§ Instructions for the task
Copy out the listing from the line containing "Given: Click the" through the end of the listing, with both ends included, and leave out the pictures.
--- begin ---
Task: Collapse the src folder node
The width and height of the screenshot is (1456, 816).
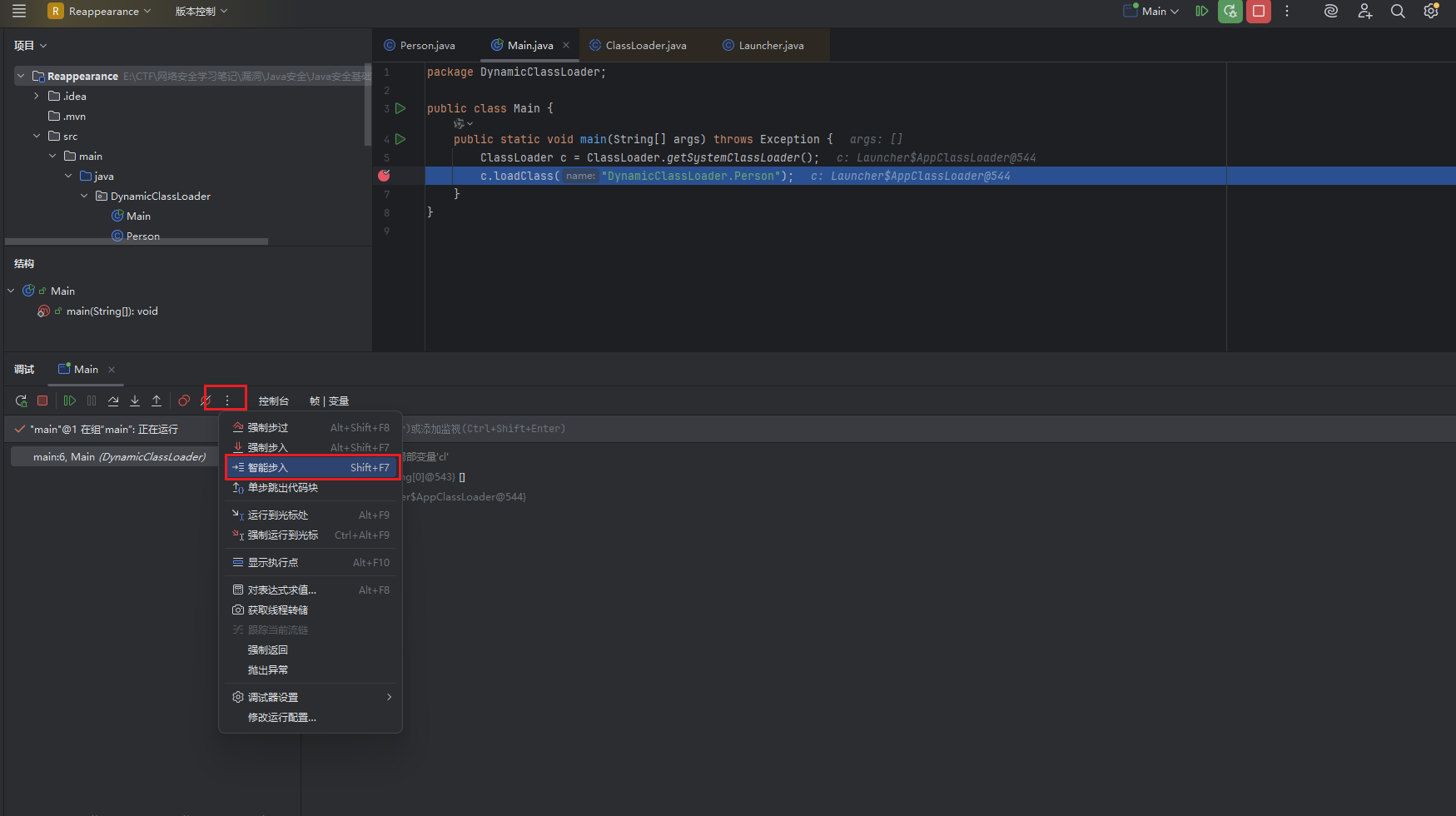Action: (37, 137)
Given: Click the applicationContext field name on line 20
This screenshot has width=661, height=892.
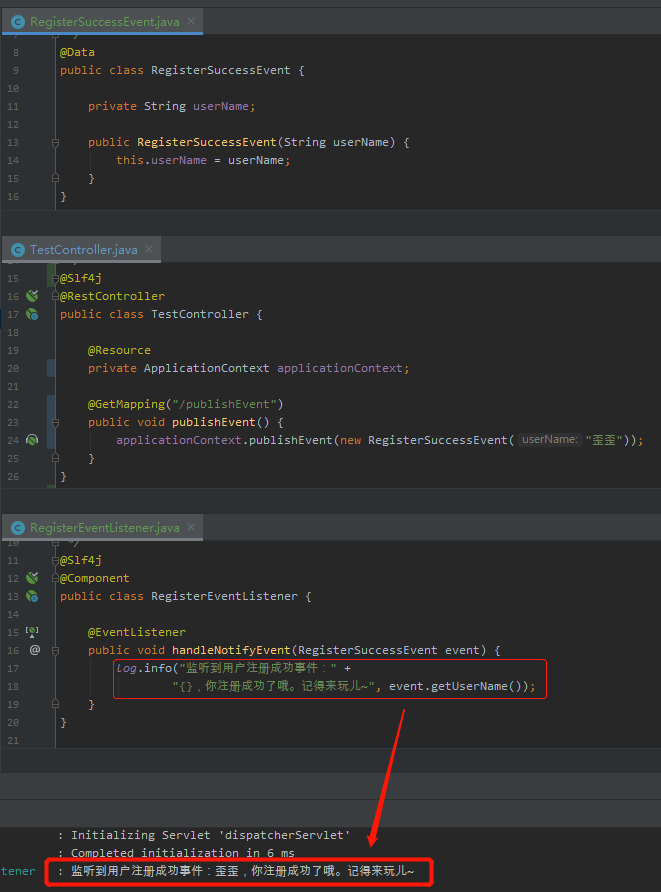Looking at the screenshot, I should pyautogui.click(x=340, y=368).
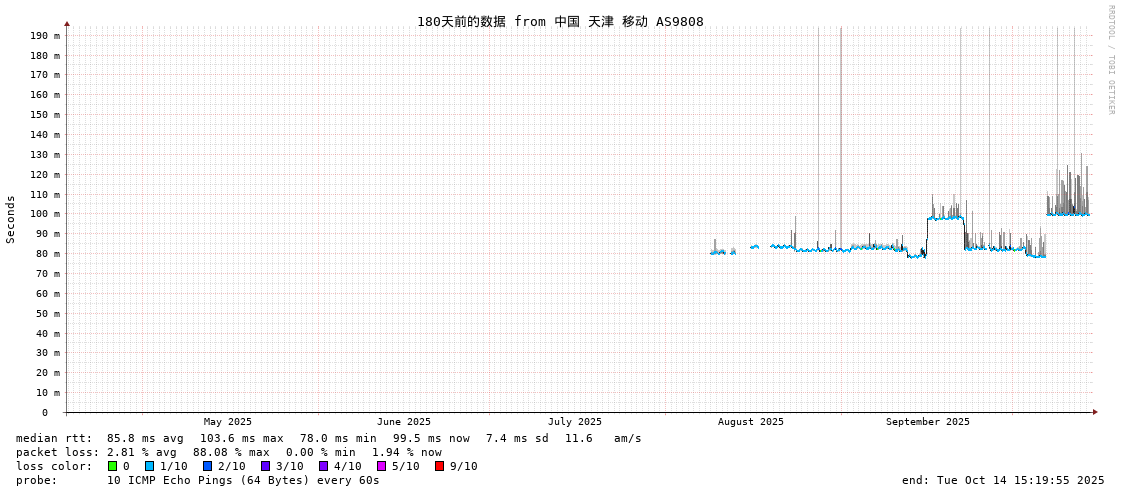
--- end ---
§ The response
Given: Click the applicationContext field name on line 20
This screenshot has width=661, height=892.
Looking at the screenshot, I should pyautogui.click(x=340, y=368).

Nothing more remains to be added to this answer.